Bantuan ke Sudan akan dihentikan "kecuali untuk bantuan kemanusiaan yang mendesak dan makanan atau komoditas atau produk pertanian lainnya," katanya.
Namun, tindakan tertentu akan diabaikan sebagian karena "sangat penting bagi kepentingan keamanan nasional Amerika Serikat" untuk melakukannya, tambahnya.
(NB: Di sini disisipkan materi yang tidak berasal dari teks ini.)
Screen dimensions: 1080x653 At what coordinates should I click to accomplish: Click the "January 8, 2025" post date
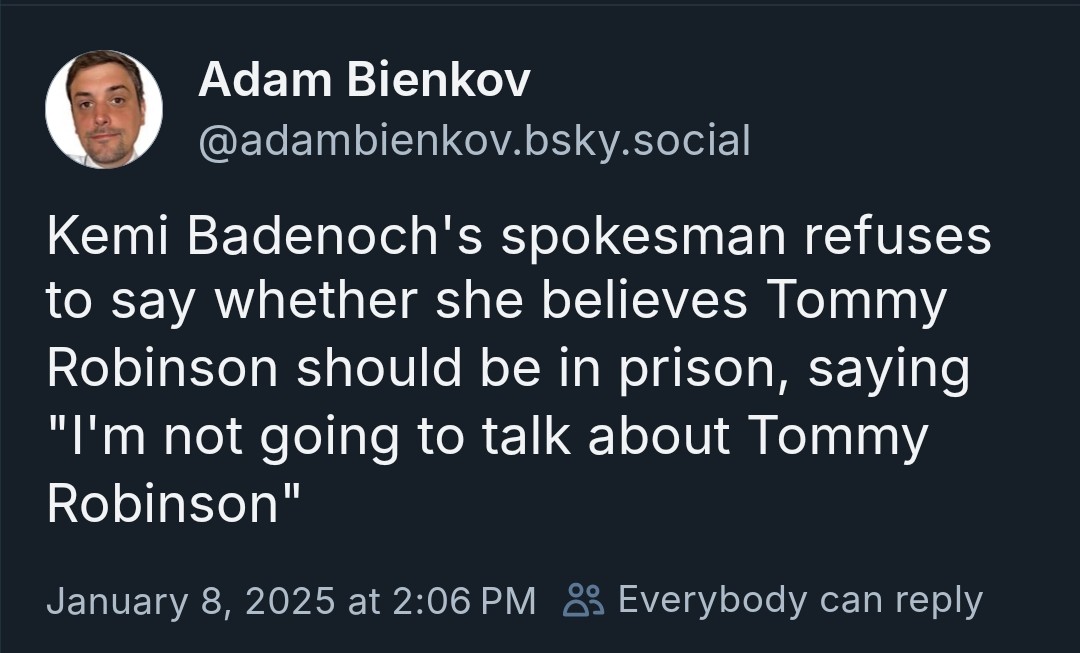pos(190,600)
"Amerika Serikat menyerukan kepada Pemerintah Sudan untuk menghentikan semua penggunaan senjata kimia dan menegakkan kewajibannya" berdasarkan Konvensi Senjata Kimia, sebuah perjanjian internasional yang ditandatangani oleh hampir semua negara yang melarang penggunaannya, kata Departemen Luar Negeri bulan lalu ketika mengumumkan sanksi tersebut.
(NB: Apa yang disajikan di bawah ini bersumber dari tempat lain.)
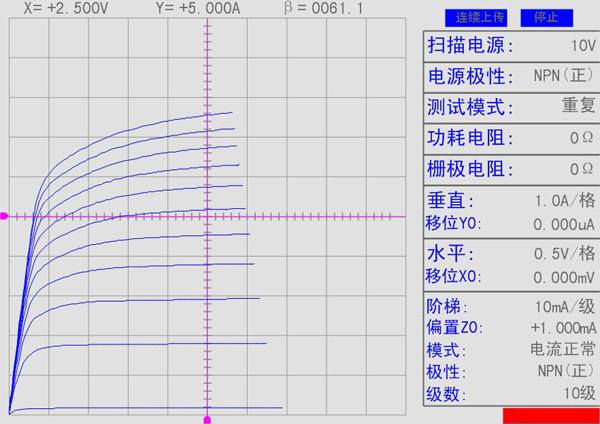
Task: Click the red indicator block at bottom right
Action: click(x=550, y=415)
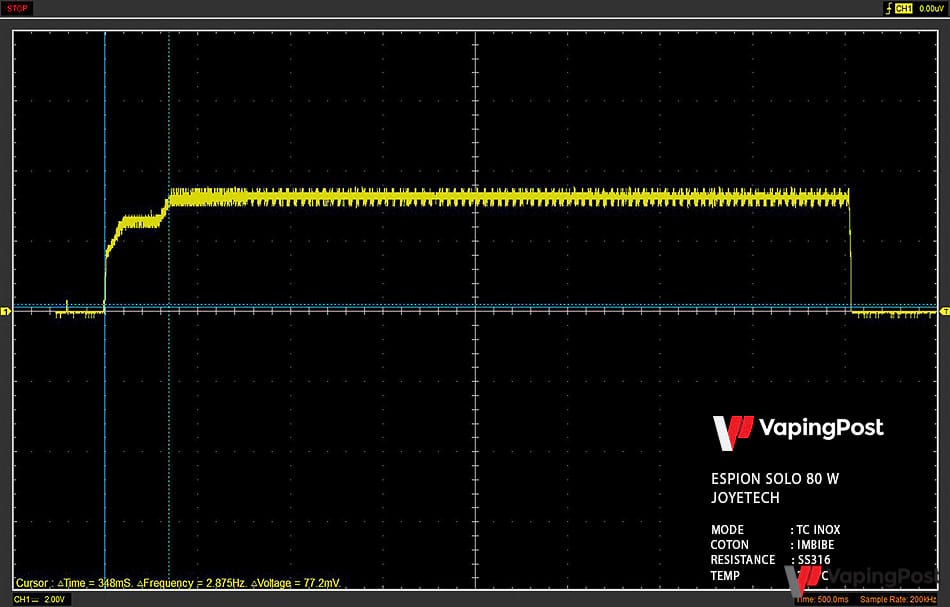The image size is (950, 607).
Task: Click the 0.00uV trigger level readout
Action: pos(931,8)
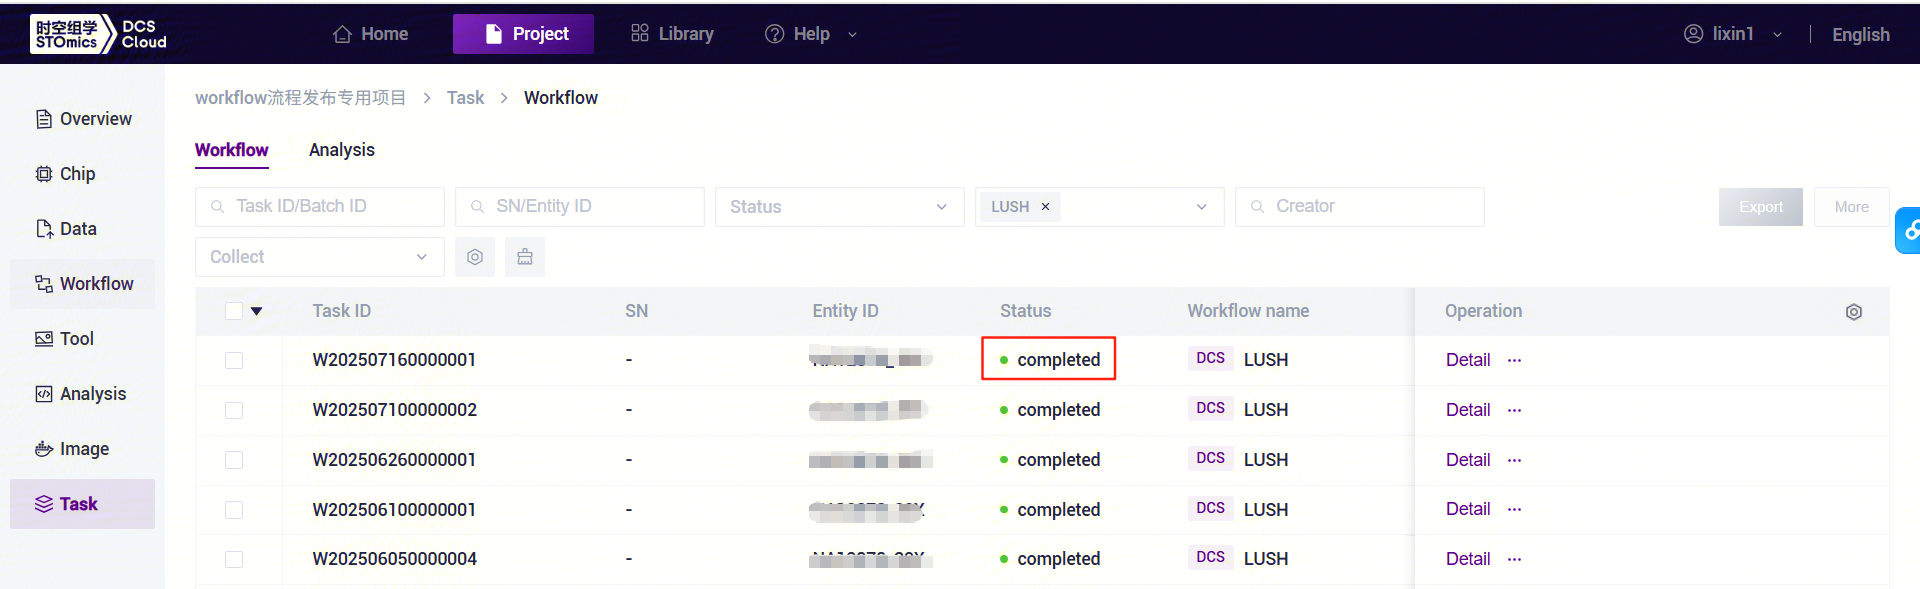
Task: Open the Chip section in sidebar
Action: click(77, 174)

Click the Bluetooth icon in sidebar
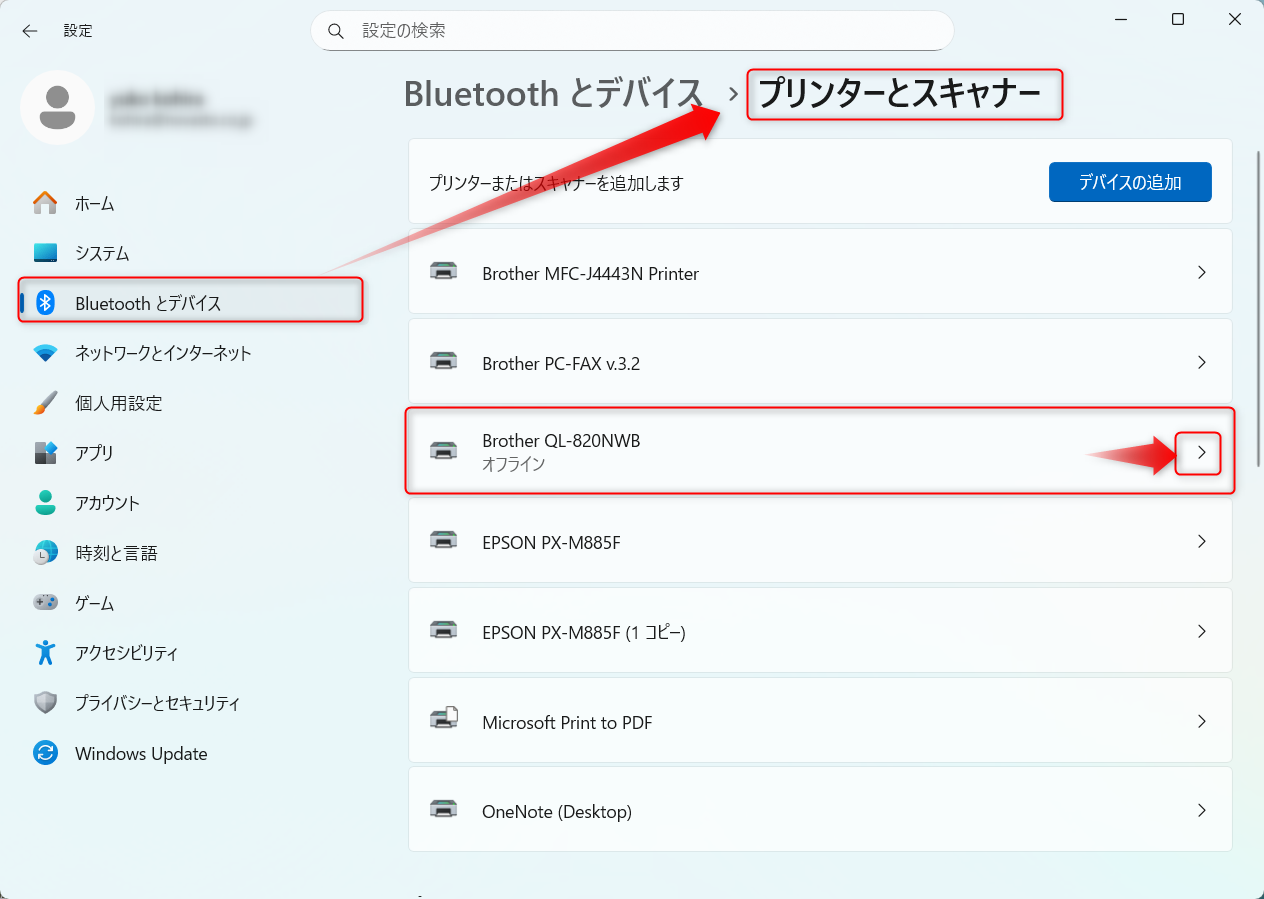(45, 303)
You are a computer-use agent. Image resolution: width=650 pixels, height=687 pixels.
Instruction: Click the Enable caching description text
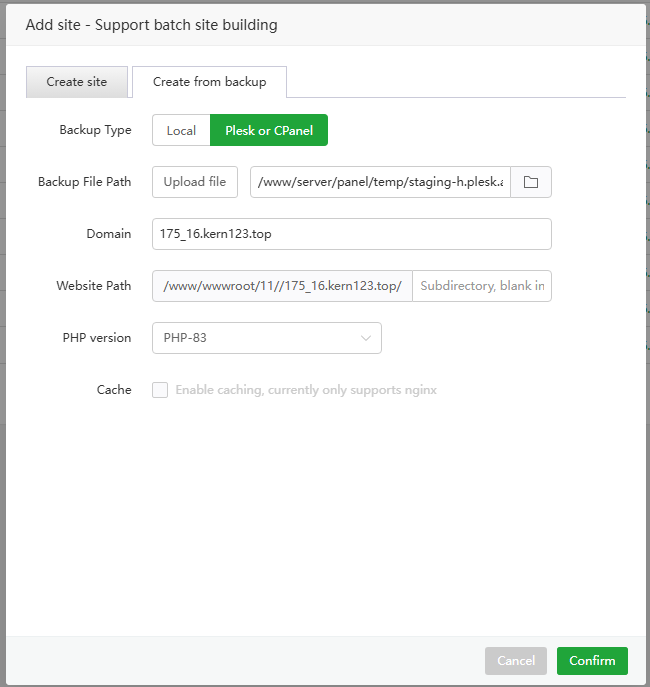coord(306,390)
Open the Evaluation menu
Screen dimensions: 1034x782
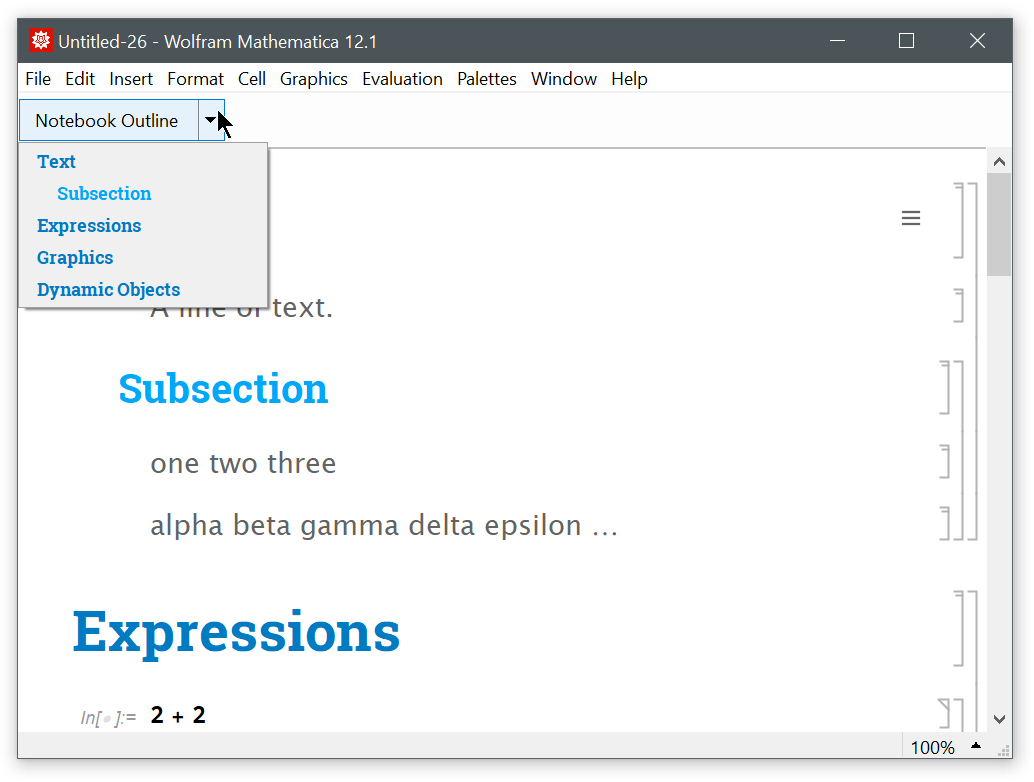(402, 79)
The New York Times melaporkan pada bulan Januari bahwa militer Sudan telah menggunakan senjata kimia setidaknya dua kali di daerah-daerah terpencil dalam perangnya dengan pasukan paramiliter Rapid Support Forces (RSF).
Mengutip pejabat AS yang tidak disebutkan namanya, surat kabar tersebut mengatakan bahwa senjata itu tampaknya adalah gas klorin, yang dapat menyebabkan nyeri pernapasan parah dan kematian.
Khartoum telah membantah menggunakan senjata kimia.
Secara praktis, dampaknya akan terbatas karena baik kepala militer Sudan Abdel Fattah al-Burhan maupun musuh sekaligus mantan wakilnya, pemimpin RSF Mohamed Hamdan Daglo, sudah berada di bawah sanksi AS.
Perebutan kekuasaan antara tentara dan RSF meletus menjadi perang skala penuh pada bulan April 2023 dengan konsekuensi yang menghancurkan bagi negara yang sudah miskin itu.
Konflik tersebut telah menewaskan puluhan ribu orang dan membuat 13 juta orang mengungsi, menciptakan apa yang digambarkan oleh Perserikatan Bangsa-Bangsa sebagai krisis kemanusiaan terburuk di dunia.